The IMF said inflation could hit 8.7 per cent in emerging economies and developing countries this year, the fastest clip since the global financial crisis in 2008, but expects the effect to be one-off.

Meanwhile advanced economies are expected to reach a 38-year high of 5.7 per cent.

The IMF said supply bottlenecks have also helped elevate inflation, as manufacturers and producers struggle to meet a rebound in global demand because of factory closure, port restrictions, shipping congestion, container shortages and worker absences.

Supply disruptions are felt most where recoveries were strongest, but it forecast demand to soften this year as governments roll back support and supply bottlenecks ease.

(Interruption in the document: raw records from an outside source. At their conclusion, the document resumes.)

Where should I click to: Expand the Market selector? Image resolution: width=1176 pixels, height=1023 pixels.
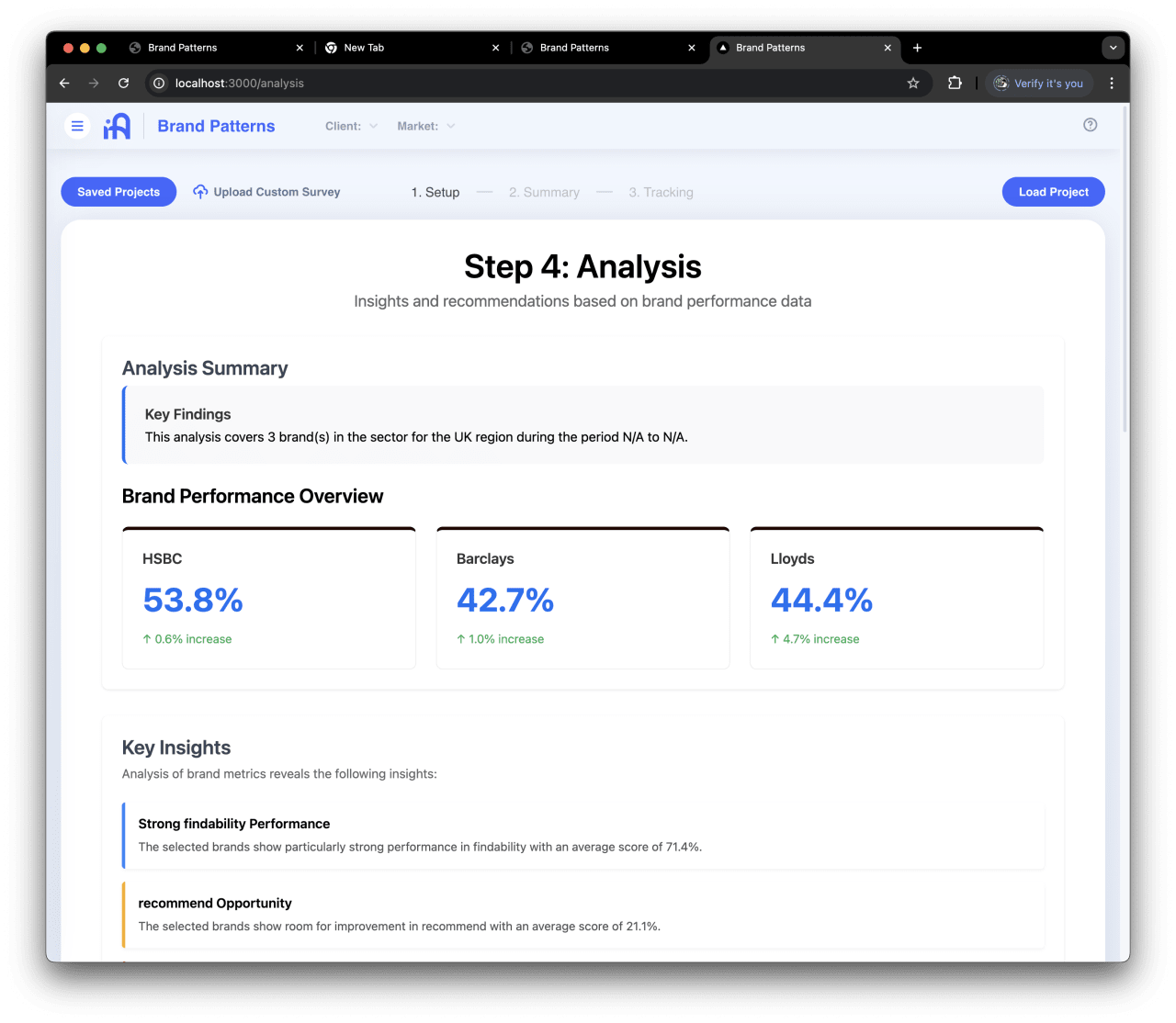425,126
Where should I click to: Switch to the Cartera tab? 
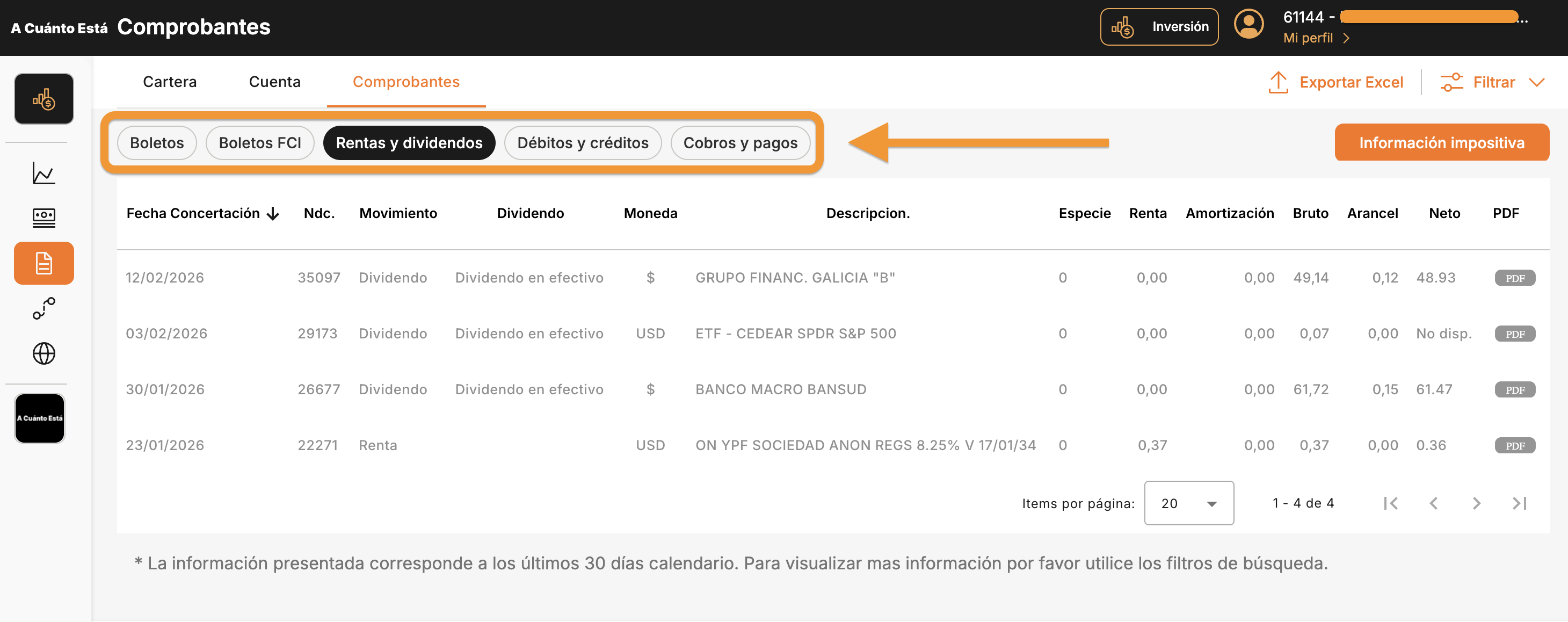click(x=170, y=81)
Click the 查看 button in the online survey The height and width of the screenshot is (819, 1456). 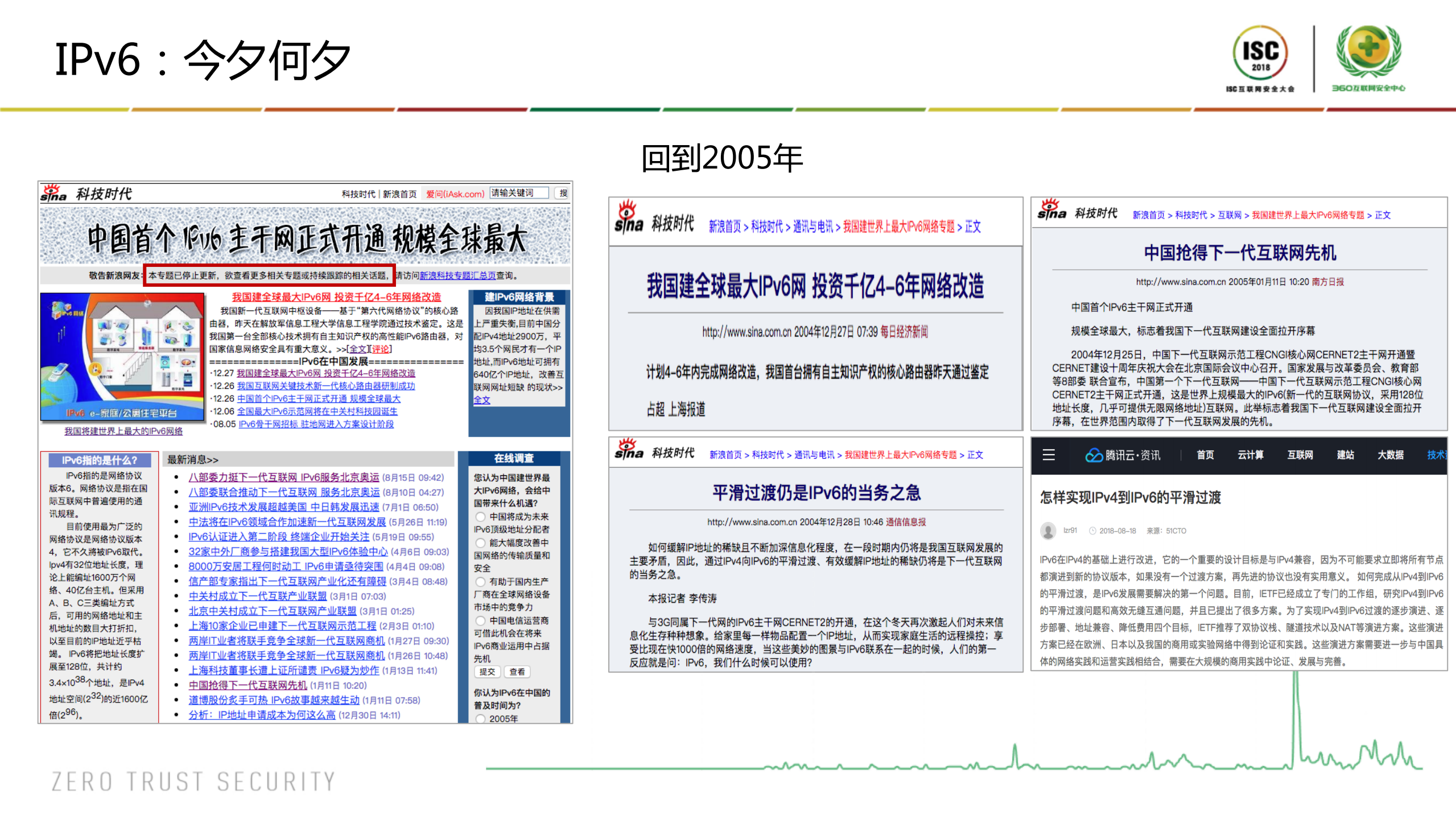point(517,672)
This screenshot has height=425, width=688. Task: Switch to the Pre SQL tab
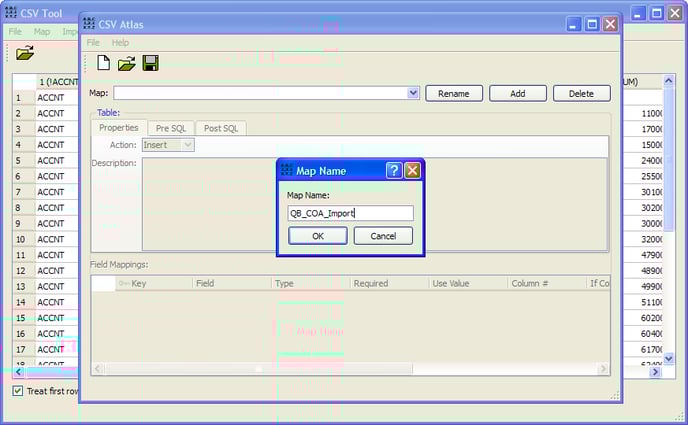[x=170, y=128]
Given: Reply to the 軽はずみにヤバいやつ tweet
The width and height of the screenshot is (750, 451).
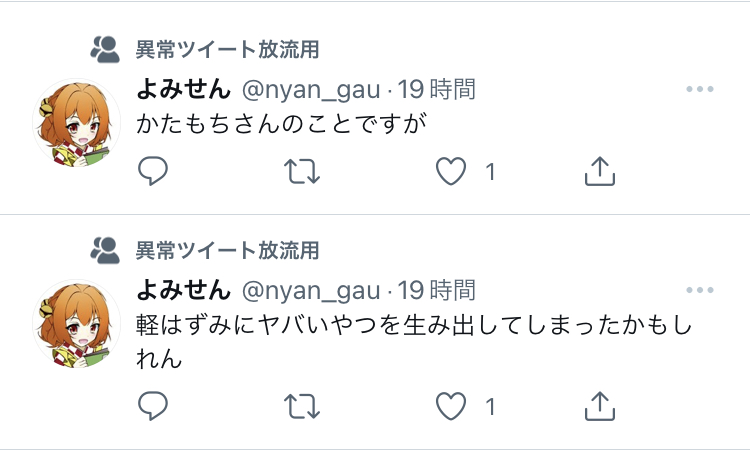Looking at the screenshot, I should click(x=152, y=406).
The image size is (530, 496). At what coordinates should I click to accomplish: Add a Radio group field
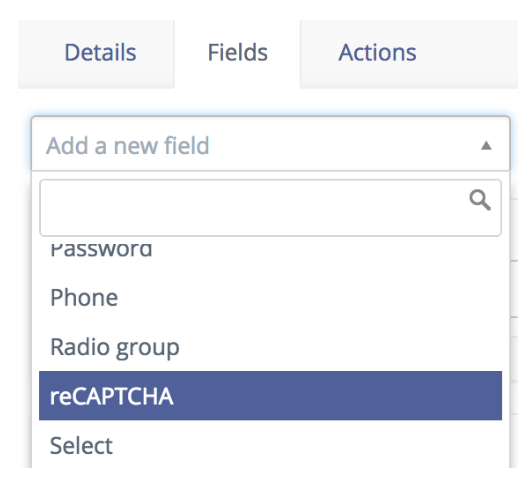coord(270,347)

Still, it said China’s recurrent lockdowns, war in Ukraine, and sanctions on Russia will likely prolong disruptions in some sectors into next year.

Surging prices will have the greatest effects on vulnerable populations, particularly in low-income countries, the IMF warned.

“High overall inflation will also complicate the trade-offs for central banks between containing price pressures and safeguarding growth,” it said.

“While our baseline expectation is that inflation will eventually ease, inflation could turn out higher for several reasons. Worsening supply-demand imbalances, including from the war, and further commodity-price gains could keep the pace of inflation persistently high.”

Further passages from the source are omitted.